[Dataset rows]

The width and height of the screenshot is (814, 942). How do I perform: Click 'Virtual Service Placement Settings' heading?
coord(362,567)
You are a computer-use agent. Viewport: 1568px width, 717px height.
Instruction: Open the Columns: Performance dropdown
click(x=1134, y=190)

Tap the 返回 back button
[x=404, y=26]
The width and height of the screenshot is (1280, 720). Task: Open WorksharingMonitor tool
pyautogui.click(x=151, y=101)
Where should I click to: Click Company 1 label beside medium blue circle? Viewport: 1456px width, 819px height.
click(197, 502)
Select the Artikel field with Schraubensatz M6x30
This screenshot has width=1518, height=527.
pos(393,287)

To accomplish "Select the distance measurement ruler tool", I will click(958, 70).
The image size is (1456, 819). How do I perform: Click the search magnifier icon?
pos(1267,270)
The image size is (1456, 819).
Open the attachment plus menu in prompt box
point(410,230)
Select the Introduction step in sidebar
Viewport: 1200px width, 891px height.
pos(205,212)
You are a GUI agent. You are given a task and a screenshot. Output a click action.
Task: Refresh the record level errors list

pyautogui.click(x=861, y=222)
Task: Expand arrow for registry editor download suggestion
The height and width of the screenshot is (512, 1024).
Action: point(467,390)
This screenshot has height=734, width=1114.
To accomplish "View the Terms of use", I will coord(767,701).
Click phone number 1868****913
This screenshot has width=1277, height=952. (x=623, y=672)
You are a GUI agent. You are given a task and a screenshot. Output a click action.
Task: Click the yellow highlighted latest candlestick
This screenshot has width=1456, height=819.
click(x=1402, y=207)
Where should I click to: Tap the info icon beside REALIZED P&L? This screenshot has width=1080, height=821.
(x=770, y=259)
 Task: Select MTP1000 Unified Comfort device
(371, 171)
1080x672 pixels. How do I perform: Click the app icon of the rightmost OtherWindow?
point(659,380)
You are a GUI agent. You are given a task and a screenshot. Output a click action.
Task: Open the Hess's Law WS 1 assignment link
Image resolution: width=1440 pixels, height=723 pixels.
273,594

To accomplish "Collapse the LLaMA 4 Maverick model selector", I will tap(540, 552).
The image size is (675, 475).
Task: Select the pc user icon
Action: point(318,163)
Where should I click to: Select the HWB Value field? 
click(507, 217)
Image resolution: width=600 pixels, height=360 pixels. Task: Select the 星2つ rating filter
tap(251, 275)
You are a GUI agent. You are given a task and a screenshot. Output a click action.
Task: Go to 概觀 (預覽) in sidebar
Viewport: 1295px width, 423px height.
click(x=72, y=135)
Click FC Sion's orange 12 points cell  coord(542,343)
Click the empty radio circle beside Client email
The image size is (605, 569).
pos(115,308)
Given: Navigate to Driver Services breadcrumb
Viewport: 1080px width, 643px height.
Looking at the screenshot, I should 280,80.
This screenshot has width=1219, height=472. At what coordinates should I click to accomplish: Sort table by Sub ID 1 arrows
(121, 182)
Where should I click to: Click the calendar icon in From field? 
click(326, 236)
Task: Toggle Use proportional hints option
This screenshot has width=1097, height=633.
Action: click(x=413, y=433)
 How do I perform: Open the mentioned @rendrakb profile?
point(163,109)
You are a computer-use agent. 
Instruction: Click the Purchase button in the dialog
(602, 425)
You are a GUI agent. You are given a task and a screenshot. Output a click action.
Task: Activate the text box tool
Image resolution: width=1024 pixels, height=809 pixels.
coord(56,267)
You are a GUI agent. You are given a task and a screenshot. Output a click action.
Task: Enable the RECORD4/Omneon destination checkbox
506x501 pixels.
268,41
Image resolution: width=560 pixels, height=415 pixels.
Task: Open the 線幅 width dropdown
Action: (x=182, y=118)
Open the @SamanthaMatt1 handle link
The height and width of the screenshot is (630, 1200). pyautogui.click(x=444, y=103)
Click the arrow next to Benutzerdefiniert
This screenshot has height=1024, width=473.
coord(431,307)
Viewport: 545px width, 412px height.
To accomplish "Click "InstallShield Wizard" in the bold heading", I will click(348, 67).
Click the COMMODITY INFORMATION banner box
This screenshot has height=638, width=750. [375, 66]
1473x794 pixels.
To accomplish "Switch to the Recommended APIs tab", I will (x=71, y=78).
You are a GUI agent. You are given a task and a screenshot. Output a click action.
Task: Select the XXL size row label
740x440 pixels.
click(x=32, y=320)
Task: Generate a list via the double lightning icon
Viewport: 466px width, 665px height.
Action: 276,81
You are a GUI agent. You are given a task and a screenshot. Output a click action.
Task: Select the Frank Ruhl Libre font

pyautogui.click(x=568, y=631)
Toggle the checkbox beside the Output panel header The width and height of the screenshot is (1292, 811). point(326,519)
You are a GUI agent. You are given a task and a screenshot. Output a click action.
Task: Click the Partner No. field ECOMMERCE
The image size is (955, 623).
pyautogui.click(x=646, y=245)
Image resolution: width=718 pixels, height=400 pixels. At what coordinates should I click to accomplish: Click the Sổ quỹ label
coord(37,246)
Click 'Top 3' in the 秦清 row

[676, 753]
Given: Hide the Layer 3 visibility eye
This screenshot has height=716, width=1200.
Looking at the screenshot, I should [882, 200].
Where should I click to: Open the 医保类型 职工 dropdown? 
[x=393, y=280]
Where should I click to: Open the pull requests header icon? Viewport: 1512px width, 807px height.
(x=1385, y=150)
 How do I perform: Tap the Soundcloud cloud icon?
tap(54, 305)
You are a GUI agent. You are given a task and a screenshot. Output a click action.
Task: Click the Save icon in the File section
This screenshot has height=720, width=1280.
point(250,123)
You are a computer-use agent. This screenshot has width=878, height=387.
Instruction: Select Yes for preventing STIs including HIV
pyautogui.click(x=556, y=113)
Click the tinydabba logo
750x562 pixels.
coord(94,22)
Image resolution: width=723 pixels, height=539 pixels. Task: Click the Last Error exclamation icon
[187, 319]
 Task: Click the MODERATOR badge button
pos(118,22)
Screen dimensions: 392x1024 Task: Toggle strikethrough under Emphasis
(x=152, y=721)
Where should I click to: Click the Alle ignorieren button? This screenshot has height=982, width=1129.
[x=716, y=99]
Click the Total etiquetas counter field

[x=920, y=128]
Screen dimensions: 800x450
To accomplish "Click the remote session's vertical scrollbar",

**What to work on:**
Edit the lines from the one containing "How do I perform: Open" through the one containing "will (x=71, y=78).", inclusive, so that "GUI agent" becomes "interface agent" and nothing else changes. Return only those lines.

**Task answer:**
 How do I perform: Open the mentioned @rendrakb profile?
point(163,109)
You are a computer-use agent. 
Instruction: Click the Purchase button in the dialog
(602, 425)
You are a interface agent. You are given a task and a screenshot. Output a click action.
Task: Activate the text box tool
Image resolution: width=1024 pixels, height=809 pixels.
coord(56,267)
You are a interface agent. You are given a task and a screenshot. Output a click action.
Task: Enable the RECORD4/Omneon destination checkbox
506x501 pixels.
268,41
Image resolution: width=560 pixels, height=415 pixels.
Task: Open the 線幅 width dropdown
Action: (x=182, y=118)
Open the @SamanthaMatt1 handle link
The height and width of the screenshot is (630, 1200). pyautogui.click(x=444, y=103)
Click the arrow next to Benutzerdefiniert
This screenshot has height=1024, width=473.
coord(431,307)
Viewport: 545px width, 412px height.
To accomplish "Click "InstallShield Wizard" in the bold heading", I will click(348, 67).
Click the COMMODITY INFORMATION banner box
This screenshot has height=638, width=750. [375, 66]
1473x794 pixels.
To accomplish "Switch to the Recommended APIs tab", I will (x=71, y=78).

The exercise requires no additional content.